Descripción de la tarea:
Filtra los registros y copia solo las líneas que contienen la palabra "Identify".
___ Registros proporcionados
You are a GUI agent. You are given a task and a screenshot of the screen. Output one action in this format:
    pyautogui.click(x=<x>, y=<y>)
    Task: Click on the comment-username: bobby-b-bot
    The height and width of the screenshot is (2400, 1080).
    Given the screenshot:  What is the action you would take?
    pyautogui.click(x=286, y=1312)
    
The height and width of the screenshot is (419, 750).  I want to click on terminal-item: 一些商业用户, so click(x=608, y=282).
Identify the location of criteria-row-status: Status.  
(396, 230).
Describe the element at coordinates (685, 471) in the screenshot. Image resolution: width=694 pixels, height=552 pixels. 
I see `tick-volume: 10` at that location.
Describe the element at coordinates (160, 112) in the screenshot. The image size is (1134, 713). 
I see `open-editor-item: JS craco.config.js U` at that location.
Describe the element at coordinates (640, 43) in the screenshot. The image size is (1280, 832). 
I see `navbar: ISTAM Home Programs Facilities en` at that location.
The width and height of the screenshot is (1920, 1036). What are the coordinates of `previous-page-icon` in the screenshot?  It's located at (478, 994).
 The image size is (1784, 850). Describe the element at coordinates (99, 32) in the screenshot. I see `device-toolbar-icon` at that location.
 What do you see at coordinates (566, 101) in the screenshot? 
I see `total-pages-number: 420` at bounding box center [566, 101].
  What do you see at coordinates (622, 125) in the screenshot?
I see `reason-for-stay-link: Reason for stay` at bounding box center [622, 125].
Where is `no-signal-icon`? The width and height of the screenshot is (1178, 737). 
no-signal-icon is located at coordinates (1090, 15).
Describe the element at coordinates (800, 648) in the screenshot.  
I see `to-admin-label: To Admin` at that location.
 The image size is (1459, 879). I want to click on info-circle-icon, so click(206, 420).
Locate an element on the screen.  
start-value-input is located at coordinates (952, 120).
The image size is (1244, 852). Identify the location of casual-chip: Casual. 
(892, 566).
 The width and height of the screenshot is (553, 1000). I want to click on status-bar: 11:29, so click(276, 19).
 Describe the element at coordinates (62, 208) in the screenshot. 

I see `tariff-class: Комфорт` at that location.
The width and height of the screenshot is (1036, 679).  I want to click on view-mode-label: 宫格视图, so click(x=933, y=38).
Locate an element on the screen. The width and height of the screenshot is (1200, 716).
______
Resultado del ejercicio:
Identify the location of criteria-row-status: Status.  
The image size is (1244, 852). Identify the location of casual-chip: Casual. 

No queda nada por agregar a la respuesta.